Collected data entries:
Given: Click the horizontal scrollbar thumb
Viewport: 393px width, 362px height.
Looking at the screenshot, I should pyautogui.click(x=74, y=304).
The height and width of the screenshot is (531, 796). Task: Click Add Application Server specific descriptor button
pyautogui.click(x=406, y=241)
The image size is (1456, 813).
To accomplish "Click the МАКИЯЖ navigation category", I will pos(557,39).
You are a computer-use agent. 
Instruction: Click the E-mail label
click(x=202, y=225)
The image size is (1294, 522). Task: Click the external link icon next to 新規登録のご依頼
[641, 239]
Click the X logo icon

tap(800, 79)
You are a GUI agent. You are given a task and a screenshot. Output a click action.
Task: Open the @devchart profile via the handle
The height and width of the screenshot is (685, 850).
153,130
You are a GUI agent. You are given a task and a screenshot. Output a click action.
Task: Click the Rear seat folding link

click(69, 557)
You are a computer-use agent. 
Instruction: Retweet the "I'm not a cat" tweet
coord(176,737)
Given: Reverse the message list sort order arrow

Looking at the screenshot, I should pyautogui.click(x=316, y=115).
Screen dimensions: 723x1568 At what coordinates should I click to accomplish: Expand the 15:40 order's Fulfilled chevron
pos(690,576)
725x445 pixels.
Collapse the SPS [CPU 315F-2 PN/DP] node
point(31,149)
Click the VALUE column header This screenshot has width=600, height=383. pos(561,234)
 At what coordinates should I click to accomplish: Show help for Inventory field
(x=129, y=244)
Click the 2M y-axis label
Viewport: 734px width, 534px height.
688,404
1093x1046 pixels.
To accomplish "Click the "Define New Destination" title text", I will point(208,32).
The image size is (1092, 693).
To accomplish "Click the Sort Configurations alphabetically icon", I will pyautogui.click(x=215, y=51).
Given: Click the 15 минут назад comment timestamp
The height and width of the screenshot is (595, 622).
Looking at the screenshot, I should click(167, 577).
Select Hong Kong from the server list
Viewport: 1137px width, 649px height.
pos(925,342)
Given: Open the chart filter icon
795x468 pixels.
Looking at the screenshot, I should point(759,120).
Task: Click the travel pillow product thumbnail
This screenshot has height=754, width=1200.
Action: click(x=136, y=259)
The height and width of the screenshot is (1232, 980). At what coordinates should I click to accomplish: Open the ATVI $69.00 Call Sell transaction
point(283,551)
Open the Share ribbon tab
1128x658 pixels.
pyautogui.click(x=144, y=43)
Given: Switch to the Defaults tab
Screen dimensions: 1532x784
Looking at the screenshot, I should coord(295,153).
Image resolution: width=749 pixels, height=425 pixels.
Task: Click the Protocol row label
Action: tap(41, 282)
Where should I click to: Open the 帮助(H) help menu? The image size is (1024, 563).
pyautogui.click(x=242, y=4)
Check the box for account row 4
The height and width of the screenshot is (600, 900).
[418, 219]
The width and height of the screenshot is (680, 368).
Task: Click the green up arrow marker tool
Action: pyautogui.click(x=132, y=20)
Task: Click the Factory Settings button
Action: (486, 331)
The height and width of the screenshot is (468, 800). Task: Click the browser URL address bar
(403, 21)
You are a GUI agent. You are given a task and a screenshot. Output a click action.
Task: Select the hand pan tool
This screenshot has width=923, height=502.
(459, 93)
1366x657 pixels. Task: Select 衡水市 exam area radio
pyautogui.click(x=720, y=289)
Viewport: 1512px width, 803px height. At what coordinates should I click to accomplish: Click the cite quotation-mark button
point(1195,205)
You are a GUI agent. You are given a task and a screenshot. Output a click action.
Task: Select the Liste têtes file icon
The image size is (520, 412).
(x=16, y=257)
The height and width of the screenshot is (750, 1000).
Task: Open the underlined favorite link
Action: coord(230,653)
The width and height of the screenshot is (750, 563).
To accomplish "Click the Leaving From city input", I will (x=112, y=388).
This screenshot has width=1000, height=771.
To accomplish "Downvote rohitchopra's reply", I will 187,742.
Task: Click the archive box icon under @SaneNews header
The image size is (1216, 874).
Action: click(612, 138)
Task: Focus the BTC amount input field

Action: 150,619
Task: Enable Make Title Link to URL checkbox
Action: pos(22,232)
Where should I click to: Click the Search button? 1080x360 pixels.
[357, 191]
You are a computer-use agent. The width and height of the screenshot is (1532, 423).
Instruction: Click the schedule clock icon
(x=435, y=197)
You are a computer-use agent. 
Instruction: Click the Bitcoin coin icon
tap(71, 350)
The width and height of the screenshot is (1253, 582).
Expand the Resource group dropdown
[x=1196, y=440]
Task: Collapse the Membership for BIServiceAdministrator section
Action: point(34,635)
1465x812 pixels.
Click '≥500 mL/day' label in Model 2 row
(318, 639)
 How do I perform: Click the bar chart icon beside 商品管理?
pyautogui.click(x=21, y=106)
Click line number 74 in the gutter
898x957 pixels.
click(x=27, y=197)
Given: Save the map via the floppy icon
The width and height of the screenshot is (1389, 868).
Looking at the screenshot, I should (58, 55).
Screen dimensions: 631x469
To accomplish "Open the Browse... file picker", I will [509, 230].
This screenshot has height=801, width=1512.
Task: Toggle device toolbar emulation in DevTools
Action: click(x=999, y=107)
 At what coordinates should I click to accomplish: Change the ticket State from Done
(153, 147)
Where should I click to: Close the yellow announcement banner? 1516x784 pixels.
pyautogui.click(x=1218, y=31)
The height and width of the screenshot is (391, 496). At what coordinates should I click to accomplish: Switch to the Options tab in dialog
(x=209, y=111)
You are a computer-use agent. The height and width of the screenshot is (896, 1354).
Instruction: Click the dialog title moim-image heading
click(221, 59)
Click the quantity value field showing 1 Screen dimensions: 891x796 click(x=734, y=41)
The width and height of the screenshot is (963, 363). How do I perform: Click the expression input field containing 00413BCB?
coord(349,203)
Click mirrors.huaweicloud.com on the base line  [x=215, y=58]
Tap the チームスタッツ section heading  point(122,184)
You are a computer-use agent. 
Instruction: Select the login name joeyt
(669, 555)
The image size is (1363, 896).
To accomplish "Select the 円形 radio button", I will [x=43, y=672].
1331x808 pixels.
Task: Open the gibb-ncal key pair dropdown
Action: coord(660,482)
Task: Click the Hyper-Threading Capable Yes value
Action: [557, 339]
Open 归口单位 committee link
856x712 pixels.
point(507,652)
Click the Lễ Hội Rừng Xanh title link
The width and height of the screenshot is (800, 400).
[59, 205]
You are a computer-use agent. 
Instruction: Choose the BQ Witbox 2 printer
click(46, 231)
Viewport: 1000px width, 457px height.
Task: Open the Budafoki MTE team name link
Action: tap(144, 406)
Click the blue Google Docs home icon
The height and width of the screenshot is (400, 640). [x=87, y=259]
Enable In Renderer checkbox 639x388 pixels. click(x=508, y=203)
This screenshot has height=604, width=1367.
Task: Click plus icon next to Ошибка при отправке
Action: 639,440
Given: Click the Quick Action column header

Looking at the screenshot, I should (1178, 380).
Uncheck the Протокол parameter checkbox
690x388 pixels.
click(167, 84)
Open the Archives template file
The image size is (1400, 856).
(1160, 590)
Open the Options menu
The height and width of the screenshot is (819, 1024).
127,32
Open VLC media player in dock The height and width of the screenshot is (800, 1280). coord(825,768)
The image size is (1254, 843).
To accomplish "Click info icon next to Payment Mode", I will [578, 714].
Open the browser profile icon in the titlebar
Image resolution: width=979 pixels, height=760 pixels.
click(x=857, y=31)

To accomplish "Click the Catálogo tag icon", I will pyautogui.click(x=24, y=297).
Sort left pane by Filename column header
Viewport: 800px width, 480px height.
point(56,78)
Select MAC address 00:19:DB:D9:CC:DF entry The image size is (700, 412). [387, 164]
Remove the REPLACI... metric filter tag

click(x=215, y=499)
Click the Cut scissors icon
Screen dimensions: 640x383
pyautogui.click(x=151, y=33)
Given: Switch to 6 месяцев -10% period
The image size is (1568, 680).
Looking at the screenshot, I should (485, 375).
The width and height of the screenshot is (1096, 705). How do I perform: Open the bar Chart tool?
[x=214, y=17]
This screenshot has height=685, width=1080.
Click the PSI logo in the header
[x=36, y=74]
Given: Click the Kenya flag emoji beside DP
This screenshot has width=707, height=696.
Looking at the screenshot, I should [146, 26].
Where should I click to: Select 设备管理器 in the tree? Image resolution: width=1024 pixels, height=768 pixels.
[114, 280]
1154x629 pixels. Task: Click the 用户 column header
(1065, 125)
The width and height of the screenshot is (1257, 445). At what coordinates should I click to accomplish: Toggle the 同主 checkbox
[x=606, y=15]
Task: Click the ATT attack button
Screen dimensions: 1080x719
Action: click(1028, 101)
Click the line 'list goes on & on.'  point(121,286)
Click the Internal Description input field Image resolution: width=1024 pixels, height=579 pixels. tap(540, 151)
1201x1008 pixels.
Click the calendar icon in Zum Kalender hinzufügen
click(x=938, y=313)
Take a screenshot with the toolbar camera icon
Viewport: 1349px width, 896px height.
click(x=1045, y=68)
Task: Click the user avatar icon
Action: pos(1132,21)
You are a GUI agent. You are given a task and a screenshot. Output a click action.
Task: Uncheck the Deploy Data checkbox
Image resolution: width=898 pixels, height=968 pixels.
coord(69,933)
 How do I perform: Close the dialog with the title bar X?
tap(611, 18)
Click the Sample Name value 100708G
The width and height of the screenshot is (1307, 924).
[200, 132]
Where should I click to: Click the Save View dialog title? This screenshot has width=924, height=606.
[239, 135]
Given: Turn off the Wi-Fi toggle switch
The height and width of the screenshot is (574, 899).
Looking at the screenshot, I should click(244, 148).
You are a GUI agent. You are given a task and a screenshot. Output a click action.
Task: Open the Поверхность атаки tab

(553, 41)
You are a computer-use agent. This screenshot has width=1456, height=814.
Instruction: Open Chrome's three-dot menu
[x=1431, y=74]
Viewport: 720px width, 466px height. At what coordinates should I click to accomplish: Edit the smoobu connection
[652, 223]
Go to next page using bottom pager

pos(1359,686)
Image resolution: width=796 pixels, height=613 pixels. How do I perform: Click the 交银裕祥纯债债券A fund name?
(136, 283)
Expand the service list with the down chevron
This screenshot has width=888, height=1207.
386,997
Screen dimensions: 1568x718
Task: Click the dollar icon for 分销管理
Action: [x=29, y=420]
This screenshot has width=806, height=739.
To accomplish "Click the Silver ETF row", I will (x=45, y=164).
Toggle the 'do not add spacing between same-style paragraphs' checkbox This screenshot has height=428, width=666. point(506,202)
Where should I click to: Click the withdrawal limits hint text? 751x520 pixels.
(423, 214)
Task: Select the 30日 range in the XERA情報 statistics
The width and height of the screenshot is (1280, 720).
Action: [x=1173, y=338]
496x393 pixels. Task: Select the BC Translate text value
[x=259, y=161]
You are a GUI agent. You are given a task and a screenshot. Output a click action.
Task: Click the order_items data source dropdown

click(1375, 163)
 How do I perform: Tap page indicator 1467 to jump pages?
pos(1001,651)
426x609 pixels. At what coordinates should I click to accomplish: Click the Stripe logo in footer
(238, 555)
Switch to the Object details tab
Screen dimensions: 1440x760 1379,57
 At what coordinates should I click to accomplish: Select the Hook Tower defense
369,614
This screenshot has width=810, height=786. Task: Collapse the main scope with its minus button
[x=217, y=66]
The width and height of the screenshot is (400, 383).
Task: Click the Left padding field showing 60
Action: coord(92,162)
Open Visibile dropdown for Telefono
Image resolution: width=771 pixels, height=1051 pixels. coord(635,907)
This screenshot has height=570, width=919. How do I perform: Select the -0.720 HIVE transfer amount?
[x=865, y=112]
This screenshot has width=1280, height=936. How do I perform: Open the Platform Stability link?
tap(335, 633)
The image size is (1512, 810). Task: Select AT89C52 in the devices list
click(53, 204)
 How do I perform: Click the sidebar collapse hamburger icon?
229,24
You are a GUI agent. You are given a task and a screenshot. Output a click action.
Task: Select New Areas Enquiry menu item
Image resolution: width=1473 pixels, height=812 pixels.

HOW TO COMPLETE THIS TASK:
Look back at the entries above and repeat, unchanged, every line from the line holding "Given: Click the Kenya flag emoji beside DP" through the line holding "1201x1008 pixels.".

ANSWER TO THE EXERCISE:
Given: Click the Kenya flag emoji beside DP
This screenshot has width=707, height=696.
Looking at the screenshot, I should [146, 26].
Where should I click to: Select 设备管理器 in the tree? Image resolution: width=1024 pixels, height=768 pixels.
[114, 280]
1154x629 pixels. Task: Click the 用户 column header
(1065, 125)
The width and height of the screenshot is (1257, 445). At what coordinates should I click to accomplish: Toggle the 同主 checkbox
[x=606, y=15]
Task: Click the ATT attack button
Screen dimensions: 1080x719
Action: click(1028, 101)
Click the line 'list goes on & on.'  point(121,286)
Click the Internal Description input field Image resolution: width=1024 pixels, height=579 pixels. tap(540, 151)
1201x1008 pixels.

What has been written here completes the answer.